## IL PROBLEMA
Riprendi il brano sulla bioetica riportato qui sotto, prima delle righe, e continualo partendo dopo la sua ultima frase.

## BRANO ESTRATTO
Bioetica e complessità: carne e spirito, la bioetica come scienza per la vita

Se volessimo trarre delle provvisorie conclusioni dopo l’ excursus compiuto fra i temi dell’ etica, della bioetica e della ecoetica, potremmo affermare che il nostro auspicio è che la cosiddetta bioetica antropica possa aprirsi a più ampi orizzonti, conservando la sua specificità nell’ ambito di una più vasta e complessa visione del mondo. Le questioni che abbiamo posto rientrano tutte nella dimensione di una filosofia che abbia come suo punto di riferimento fondamentale l’idea che fra universale e particolare non vi sia una irriducibile opposizione ma una necessaria complementarità per cui l’ un termine si spiega con l’ altro e viceversa. Se il nostro orizzonte universale, di un’ etica universale, è quello di rispettare la dignità della vita e dell’ individuo vivente, la scelta concreta che ci si propone o che ci si obbliga di compiere è sempre condizionata dal particolare momento in cui essa si deve, appunto, compiere.

Se uno dei due termini venisse a mancare, ci troveremmo a scegliere, a decidere, moralmente e politicamente, in base a un principio astratto, quello, appunto, universale, non sempre rispondente alle concrete esigenze e alle aspettative della nostra vita. Se volessimo scegliere, cosa, peraltro, impossibile, soltanto in base alla condizione particolarissima in cui ci si trova, cadremmo, con ogni probabilità, nell’ assoluto arbitrio.

## DATI QUI SOTTO
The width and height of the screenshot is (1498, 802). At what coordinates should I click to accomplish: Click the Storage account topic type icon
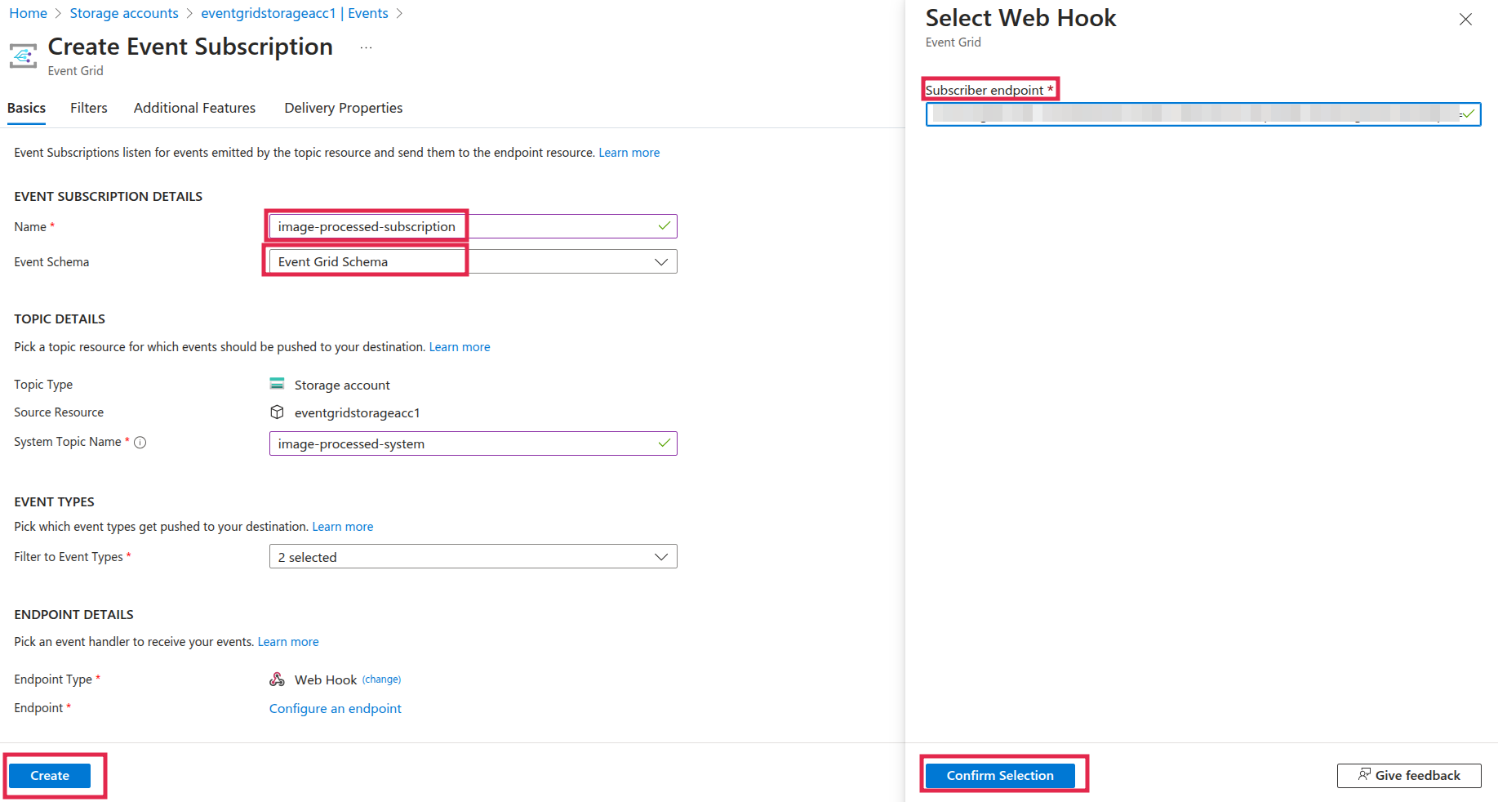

## RISPOSTA SCRITTA
Ci vuole saggezza per poter indicare strade e percorsi così complessi. La saggezza, appunto, che invocava Aristotele.

Una saggezza che non è soltanto la individuale capacità di sapersi ben regolare e nemmeno è il puro buon senso che tante volte regola le nostre azioni. È un concetto filosofico che negli anni la filosofia affinerà fino a giungere all’ idea centrale che ogni giudizio, ogni concreto giudizio sulla vita che ci circonda, è una sintesi a priori di universale e particolare.

Se tutto ciò è vero, possiamo cominciare a concludere con l’ ottimismo di chi pensa che anche le soluzioni più improbabili possano trovare realizzazione se immerse nella consapevolezza della loro portata e nella responsabilità di ogni atto individuale. Tale visione delle cose comporta l’ assunzione di un punto di vista filosofico, quello appena accennato, che ci fa uscire dal terreno dello stretto tecnicismo, dello specialismo, del confronto ideologico fra puro intellettualismo etico e fondamentalismo religioso. Ci conduce a comprendere, innanzitutto, che la natura stessa dell’ uomo non può prescindere dalla sua collocazione in quella vasta comunità di destino che è rappresentata da tutti gli altri uomini e dall’ intera biosfera.

Nessun uomo è un’ isola, potremmo dire con il poeta, nel senso più ampio e complesso dell’ espressione.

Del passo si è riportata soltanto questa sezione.